Mustang la sorprese di nuovo, si mosse velocemente e la cinse con le braccia da
dietro la schiena, poggiando il mento sulla spalla di lei,
nello stesso momento in cui il libro che teneva in mano, crollò a terra. Riza
lo sentiva respirare, colpendole il collo e provocandole piacevoli brividi.
Inclinò il capo verso di lui, che prese quel gesto come un assenso.
- Sai perché mi comporto così?- chiese Roy con un filo di voce, strofinando il
naso sulla guancia di lei e cercando la sua pelle con
le labbra. Si muoveva con estrema lentezza, esasperando ogni
gesto e rendendola desiderosa di approfondire quel contatto così unico.

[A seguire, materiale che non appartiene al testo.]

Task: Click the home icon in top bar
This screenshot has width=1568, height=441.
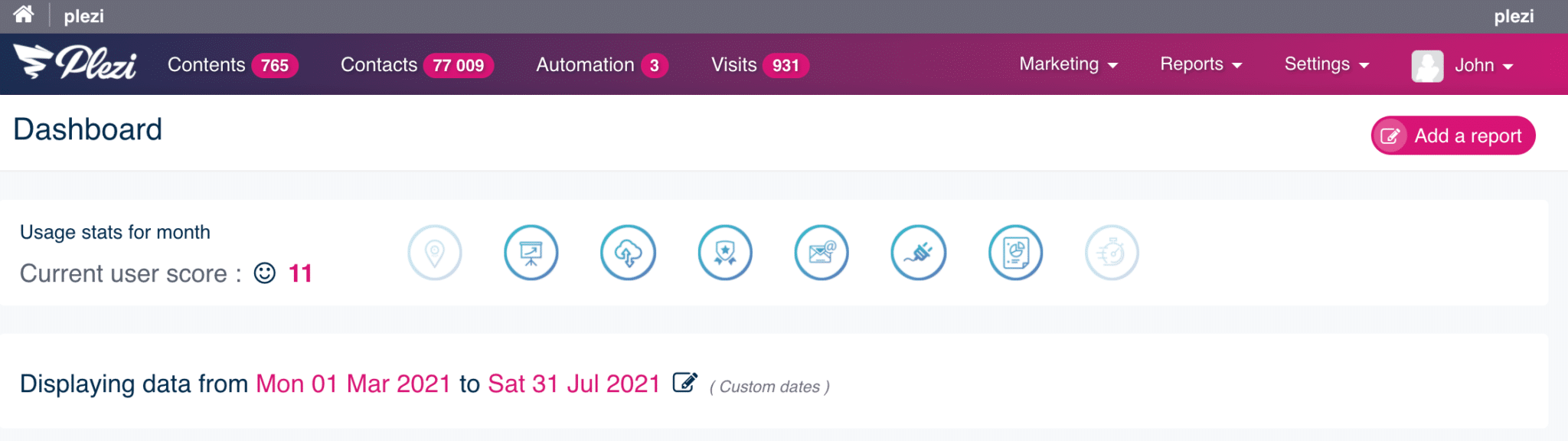Action: click(x=24, y=15)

- Sono contento che tu non sia uscita con gli altri, ne sarei stato geloso. Non
mi piace come ti guarda Havoc a volte, come se ti desiderasse più di me…- Riza
non capiva. Non aveva mai notato quel tipo di attenzione da parte del
sottotenente, ma lei non era mai stata brava con certe cose. Roy la costrinse a
girarsi verso di lui e la chiuse in un abbraccio più forte e deciso,
spingendola verso di lui. Anche sotto la divisa, riuscì a sentire la forma del
suo seno, quel contatto gli diede la spinta di
spingersi sempre più oltre. Con la mano destra le slacciò il fermaglio che
teneva legati i capelli di lei e una chioma morbida e
bionda le ricadde sulla schiena, espandendo per la stanza un buon profumo.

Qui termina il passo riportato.